Muscadine Lines: A Southern Journal


Lindsey Walker

If this were a circus, Mamie would’ve marked that rube with chalk.  As Mamie sized up the girl using her one good eye, she folded her own arms; her dry skin rasped with a sound like snakeskin sliding over corn husks.  The skinny redhead across the room had just knocked her own tripod over and was scrambling to put the thing back together. She blushed incarnadine as she steadied the tripod’s unfolded legs.  The girl placed a big black camera on top, fumbling to remove the lens cap and adjusting the focus. 

Look at her chewing her nails!  Mamie thought. She’s nervous; that’s why she keeps screwing around with those lenses.  Mamie wondered how much a camera like that would yield down at Hoss’ Pawn.  She could use a couple bucks to throw down on some bingo boards and maybe one of them Elvis collectible plates from the TV.  And a Slap Chop chopper.  Mamie figured she could buy all those things for the price of that camera.
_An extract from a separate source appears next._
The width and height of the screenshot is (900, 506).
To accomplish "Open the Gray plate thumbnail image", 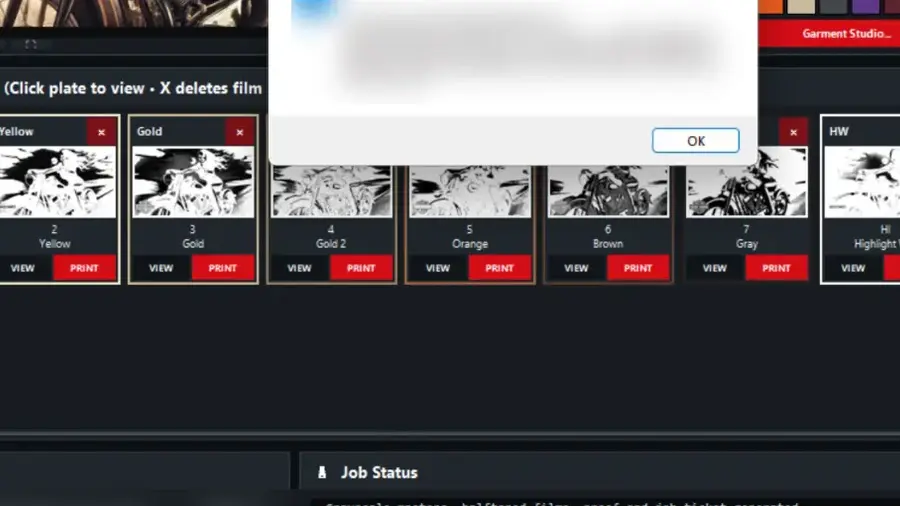I will coord(747,184).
Sunlight streamed in through the west-facing windows of this crepe-paper-bedecked room that the Pentecostal church was lending to the Confederate Ladies’ League.  The light reflected off the girl’s hairs, making them appear to writhe like tongues of flame.

“Pssst! Hey Trisha!”  Mamie signaled the hostess of this shindig.  “Who’s that big broad over there with those ugly shoes?  The one with the camera.”

Trisha rolled her eyes.  “That’s Sadie, Luann’s cousin in from Gatlinburg.  Said she’d shoot the soiree for cheap.”

“I might ask her ‘bout that camera she got there.  Been thinking about picking one up for myself.”

“I don’t recommend it.  She got a voice like a seagull getting a suppository.”  Mamie left Trisha attending to the final details of the Post Battle Reenactment Potluck sponsored by the Confederate Ladies’ League, Opossum Hill Chapter.  She cracked her bulging knuckles and shoved through the throngs of Johnny Rebs and Belle Boyds, scented with loosened dirt and chicken salad sandwiches.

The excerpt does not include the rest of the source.